Affect Heuristic,COI, or Lack of Knowledge? Why Do Cardiologists Overestimate Benefits of PCI in Stable Angina?

A recent study in JAMA Internal Medicine by Goff and colleagues made me wonder if the Cardiologists studied are uninformed of the limited benefits of stenting (PCI) for chronic stable angina, do they have too strong of a conflict of interest due to economic gain, or is the affect heuristic playing a big part? Probably  a mixture of them all. The COURAGE Trial taught us that PCI was better than medical therapy at reducing anginal symptoms but wasn’t any better for reducing MI and death.

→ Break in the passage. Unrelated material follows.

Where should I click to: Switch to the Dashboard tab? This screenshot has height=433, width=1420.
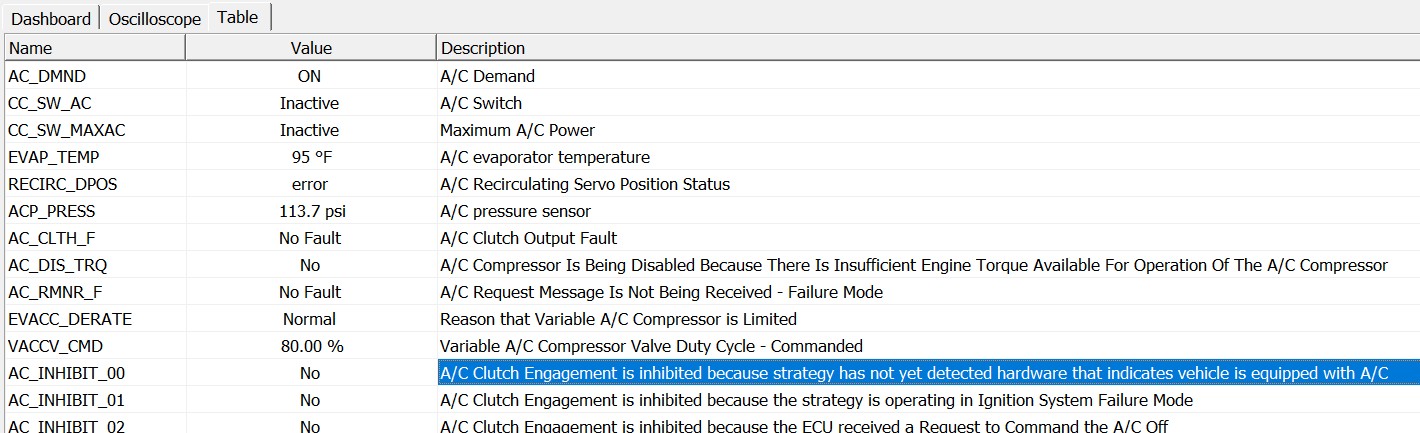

Goff and colleagues reviewed 40 recordings of actual encounters of Cardiologists with patients being considered for cardiac catheterization and PCI. I am unsure if these were video recordings or audio recordings. As best I can tell these were all private practice Cardiologists.  Cardiologists either implicitly or explicitly overstated the benefits of angiography and PCI. They presented medical therapy as being inferior to angiography and PCI (a statement that defies the findings of the COURAGE trial). In fact, in only 2 of the encounters did they state PCI would not reduce the risk of death or MI. These Cardiologists also didn’t use good communications styles that encouraged patient participation in the decision making process.

Why might these Cardiologists do this? They could be uninformed of the limited benefits of PCI in stable angina, but I doubt it. COURAGE was a landmark publication in one of the world’s most prominent medical journals. I find it hard to believe that Cardiologists wouldn’t be aware of the results of this trial.

They certainly have a financial stake in their recommendations.  The image below shows that a diagnostic cath is reimbursed at approximately $9,000 while a PCI with DES is reimbursed at approximately $15,000. That has to have an impact on decision making. I don’t accuse these Cardiologists of doing a procedure only for money but subconsciously this is playing a role. Recommending medical therapy only gets you an office visit reimbursement (maybe $200 or so).

What about the affect heuristic? My colleague Bob Centor writes about this often in his blog. A heuristic is a quick little rule we use to make decisions. The affect heuristic is a particular rule we use that is based on our emotions about a topic. Do I like it? Do I hate it? How strongly do I feel about it? The affect heuristic leads to the answer to an easy question (How do I feel about something?) serving as the answer to a much harder question (What do I think about something?) Its not hard to imagine (and data in the Goff paper supports this) a Cardiologist feeling that PCI is beneficial and should be done. They are emotionally tied to angiography and PCI….they have seen patients “saved” because of this procedure.

So what can be done? The solution is harder than determining the problem (as is often the case). The easiest solution is for insurance companies to stop reimbursing for the procedure in stable angina unless patients have failed optimal medical therapy but this is draconian. I also worry that patients will then receive bills for unreimbursed  catheterization charges. I think using the technology that was used in this study combined with feedback could be useful but logistically impossible. I have always wondered why we don’t use secret shopper fake patients to evaluate physician skills and knowledge (of course the answer is a logistic one) instead of the MOC system. Just publishing a study doesn’t work if physicians don’t read or if they don’t use that study to answer a clinical question. Patient decision aids (like this excellent example) could be very useful but the physician would have to use the tool and many don’t even know they exist.

Some would argue EBM has failed again. A well done study was published and it hasn’t made a difference. The principles of EBM have not failed and in fact, if they were used, could limit the inappropriate use of PCI in stable angina patients. What has failed is the desire to learn and use these skills by the older Cardiologists in this study. Like many physicians, they rely on outdated knowledge and emotions or beliefs. As stated by Bob Centor in a post about the affect heuristicDecision making bodies have biases. Until they understand their biases, we will have the problem of unfortunate, unnecessary and potential dangerous unintended consequences“. In this case the Cardiologists are the decision making bodies and the unintended consequences are the MIs, strokes, renal injury, and death that can and do occur from cardiac catheterization.

Hopefully you are now aware of what the affect heuristic is and how it impacts decision making. Acknowledge it and separate your feelings about a topic from the data. Your patients will benefit.